The string and horn-laden track covered such difficult material that Simz at first refused to write it. “My producer Inflo asked me, what do you love and what do you hate? I knew the answer immediately, but I was adamant I didn’t want to talk about it”. The spectre she didn’t want to talk about? Her absent father. “Is you a sperm donor or a Dad to me?” she asks, as a funky guitar riff gives way to vibrant strings and a moving choral climax. “My ego won’t fully allow me to say that I miss you” she confesses. “A woman who hasn’t confronted all her Daddy issues.” As raw as her anger – and sorrow – are, somehow Simz finds some sense of resolution. In the last verse she concludes, “I’m not forgiving for you, man, I’m forgiving for me.”
With ‘Speed‘ she infects a dirty groove with a strident defence of her own talents, a rap battle stripped to an almost post-punk beat that’s redolent of Young Fathers, the sinuous guitars, its a tribute to the work she has put in to be this good. The samba rhythms, and funky bass lines of ‘Point and Kill‘ are scattered with Obongjayar‘s dexterous vocals merging African instrumentation with the expectation of Nigerian families and the constant threat of gang culture. On the tumbling and cinematic ‘Standing Ovation’ she delivers a stridently unstoppable ode to her inner strength and the movement over string stings, throwing off the modern need for validation, it sounds not unlike early Jay Z .
Penultimate track is the reflective ‘How Did I Get Here’ whose gospel refrains are decorated by sensitive pianos. While Simz ponders on the struggle of prejudice, growth, never letting anyone snuff out your dreams and ultimate redemption – “All I had was my brain and hunger/had to use them as tools/the amount of people that told me no, I used them as fuel” – she elegantly balances glowing soul motifs with an unstoppable autobiographical flow. It has some shades of Stormzy‘s ‘Blinded By Your Grace’. Life-affirming.

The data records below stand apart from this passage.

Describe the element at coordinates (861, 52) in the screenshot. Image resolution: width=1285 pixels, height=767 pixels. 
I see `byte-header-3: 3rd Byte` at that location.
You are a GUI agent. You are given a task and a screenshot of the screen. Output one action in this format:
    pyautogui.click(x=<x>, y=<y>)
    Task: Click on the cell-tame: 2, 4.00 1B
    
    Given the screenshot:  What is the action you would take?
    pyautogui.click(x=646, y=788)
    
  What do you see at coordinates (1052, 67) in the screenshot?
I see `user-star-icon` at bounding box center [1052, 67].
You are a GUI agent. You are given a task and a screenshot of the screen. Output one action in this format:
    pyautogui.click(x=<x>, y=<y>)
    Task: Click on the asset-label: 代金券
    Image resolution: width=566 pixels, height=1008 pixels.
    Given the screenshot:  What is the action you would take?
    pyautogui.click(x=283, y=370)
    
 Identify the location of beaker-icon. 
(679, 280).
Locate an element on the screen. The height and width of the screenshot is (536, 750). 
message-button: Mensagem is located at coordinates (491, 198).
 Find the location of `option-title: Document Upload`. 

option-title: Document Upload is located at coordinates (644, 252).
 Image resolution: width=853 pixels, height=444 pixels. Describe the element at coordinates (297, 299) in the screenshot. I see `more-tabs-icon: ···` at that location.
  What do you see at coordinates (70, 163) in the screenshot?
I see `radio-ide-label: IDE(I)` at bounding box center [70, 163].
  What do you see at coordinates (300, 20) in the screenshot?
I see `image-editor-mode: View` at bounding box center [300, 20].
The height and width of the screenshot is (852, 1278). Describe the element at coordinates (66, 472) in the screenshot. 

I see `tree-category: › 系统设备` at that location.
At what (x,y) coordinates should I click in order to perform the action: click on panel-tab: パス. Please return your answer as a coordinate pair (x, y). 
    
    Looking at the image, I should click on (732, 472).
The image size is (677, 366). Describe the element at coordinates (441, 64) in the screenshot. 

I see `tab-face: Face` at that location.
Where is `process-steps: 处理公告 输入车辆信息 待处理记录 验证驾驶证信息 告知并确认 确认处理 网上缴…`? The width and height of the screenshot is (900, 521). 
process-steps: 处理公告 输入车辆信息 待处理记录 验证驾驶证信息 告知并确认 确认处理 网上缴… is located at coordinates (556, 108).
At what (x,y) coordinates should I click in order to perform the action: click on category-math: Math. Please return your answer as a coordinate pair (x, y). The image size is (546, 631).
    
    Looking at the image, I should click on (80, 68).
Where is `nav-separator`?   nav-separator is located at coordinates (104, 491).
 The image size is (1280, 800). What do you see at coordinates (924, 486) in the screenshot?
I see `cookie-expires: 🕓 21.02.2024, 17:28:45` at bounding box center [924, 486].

Sometimes I Might Be Introvert isn’t just one of the best British records you will hear this year. It’s one of the best records you will hear this year, full stop. Wonderfully produced it skirts the lines of soul, hip hop and the African continent, maybe there are a couple of tracks that don’t land quite as hard, but it’s so warmly drawn that this varied transcendent bricolage of sound could have been produced at any point over the last thirty years.
After honing her craft over a decade, Simz steps out of her introversion and speaks to everything with a relatable big heart on the sleeve and a visceral intent that speaks to universal issues of trauma, inequality and growth of an artist and the experiences of a black woman. She’s a teacher standing firm in the tumult of 2021, documenting the tensions of dichotomies, introversion and the fear of speaking out and possessing the bravery it takes to call it out, the extremes of social media, Black lives matter and speaks to frustration, injustice and the struggle to be heard. In the process, Little Simz audaciously puts her own heart on the line and in the process she ascends to her place as one of the best artists in the country. This is the sound of 2021.